At a general meeting, held October 16, 1551, the minister of Jussy, Jean de Saint André, in preaching from the words of St. John, (8:47,) “He that is of God heareth God’s words …,” took occasion to develop the doctrine of eternal election, declaring that “those who are not regenerated by the Spirit of God, continue in a state of rebellion even to the end, because obedience is a gift accorded only to the elect.”
He had scarcely finished speaking when one of the hearers rose up, and pronounced this doctrine false and impious, accompanying his discourse with coarse abuse of those who make God the author of sin, and exhorted the people to guard against this new doctrine as a detestable piece of folly. This man was the old Carmelite monk, Jerome Bolsec, a physician, preacher, and poet, who, wandering by turns in France and Italy, had retired to Geneva some months previously, where he had already frequently attacked the doctrines of Calvin.
Unnoticed in the crowd, the Reformer, whom Bolsec had thought absent, immediately rose up, and by a succession of testimonies borrowed from the writing of Augustine, eloquently refuted his adversary.
Arrested on account of the temerity of his language, and interrogated by the magistrate, Jerome refused to retract, and was thrown into prison. The case was brought before the Council, where he boldly maintained his opinion, adding, besides, that many of the Swiss ministers shared in his sentiments.
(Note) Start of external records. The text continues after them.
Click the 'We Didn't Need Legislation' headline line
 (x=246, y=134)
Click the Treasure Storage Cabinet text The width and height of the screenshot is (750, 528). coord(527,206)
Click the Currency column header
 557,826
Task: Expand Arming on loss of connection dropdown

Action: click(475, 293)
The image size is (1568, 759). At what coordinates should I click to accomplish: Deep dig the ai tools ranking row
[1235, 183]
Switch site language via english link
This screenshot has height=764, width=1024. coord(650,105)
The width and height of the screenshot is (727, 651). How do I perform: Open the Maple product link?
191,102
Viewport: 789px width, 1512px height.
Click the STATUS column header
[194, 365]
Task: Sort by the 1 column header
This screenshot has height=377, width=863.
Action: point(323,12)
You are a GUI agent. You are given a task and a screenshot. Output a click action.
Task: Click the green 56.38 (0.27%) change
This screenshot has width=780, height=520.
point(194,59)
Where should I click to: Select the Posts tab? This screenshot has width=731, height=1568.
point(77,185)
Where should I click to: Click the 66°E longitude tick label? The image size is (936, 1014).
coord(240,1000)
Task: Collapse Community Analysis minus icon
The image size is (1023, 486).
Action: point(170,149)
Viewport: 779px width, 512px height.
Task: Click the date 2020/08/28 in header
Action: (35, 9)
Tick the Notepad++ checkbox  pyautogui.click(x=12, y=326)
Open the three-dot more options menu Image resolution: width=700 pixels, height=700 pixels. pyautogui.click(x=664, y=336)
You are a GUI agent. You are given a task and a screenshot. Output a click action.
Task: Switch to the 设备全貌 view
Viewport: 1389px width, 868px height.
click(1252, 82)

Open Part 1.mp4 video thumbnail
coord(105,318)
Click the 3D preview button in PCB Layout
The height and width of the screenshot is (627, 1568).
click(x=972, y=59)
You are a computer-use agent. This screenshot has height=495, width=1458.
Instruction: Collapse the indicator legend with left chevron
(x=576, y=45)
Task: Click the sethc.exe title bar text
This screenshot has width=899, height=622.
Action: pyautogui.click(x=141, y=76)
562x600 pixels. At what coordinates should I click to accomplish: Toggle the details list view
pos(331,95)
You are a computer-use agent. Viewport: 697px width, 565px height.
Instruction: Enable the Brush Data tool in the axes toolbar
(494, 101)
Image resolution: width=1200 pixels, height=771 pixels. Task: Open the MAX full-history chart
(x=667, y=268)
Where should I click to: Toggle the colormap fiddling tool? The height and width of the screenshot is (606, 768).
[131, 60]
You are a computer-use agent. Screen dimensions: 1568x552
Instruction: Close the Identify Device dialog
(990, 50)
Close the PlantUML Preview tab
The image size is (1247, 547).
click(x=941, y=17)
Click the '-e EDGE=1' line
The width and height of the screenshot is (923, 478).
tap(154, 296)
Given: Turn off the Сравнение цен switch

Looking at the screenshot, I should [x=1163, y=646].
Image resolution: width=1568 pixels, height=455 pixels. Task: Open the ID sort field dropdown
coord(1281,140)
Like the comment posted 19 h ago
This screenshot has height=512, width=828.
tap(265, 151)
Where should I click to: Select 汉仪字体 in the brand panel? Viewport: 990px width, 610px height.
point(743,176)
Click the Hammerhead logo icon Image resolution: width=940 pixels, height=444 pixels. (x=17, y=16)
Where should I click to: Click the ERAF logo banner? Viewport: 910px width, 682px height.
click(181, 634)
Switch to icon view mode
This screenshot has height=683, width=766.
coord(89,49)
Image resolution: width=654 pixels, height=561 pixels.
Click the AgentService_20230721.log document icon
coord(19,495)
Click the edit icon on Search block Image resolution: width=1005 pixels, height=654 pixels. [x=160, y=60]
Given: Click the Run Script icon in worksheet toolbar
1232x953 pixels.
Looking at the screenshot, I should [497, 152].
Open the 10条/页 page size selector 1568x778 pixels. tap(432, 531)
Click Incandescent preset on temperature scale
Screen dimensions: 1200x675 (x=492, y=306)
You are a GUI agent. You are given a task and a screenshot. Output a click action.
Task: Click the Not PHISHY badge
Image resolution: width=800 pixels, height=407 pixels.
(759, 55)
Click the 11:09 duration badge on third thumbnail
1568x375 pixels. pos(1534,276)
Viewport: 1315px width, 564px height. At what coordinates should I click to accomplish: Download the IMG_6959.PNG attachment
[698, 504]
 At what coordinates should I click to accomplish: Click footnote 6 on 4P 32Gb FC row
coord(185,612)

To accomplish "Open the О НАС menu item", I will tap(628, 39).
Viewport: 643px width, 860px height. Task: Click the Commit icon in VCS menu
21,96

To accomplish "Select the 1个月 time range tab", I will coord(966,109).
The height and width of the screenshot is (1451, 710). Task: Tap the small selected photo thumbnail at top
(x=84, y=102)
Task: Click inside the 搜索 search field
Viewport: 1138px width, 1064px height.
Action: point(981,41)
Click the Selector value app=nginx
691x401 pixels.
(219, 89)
Before pronouncing a judgment, which the ministers of Geneva earnestly desired, the magistrates wrote concerning the subject to three reformed towns, namely, Zurich, Berne, and Bâle, furnishing them with a list of the errors of Bolsec, and asking their advice as to how they should treat him.*
The proceedings of the trial have been published in two very excellent volumes. Whatever you think of Bolsec’s ridiculous views, his willingness to spew them in Geneva shows him to be quite insane.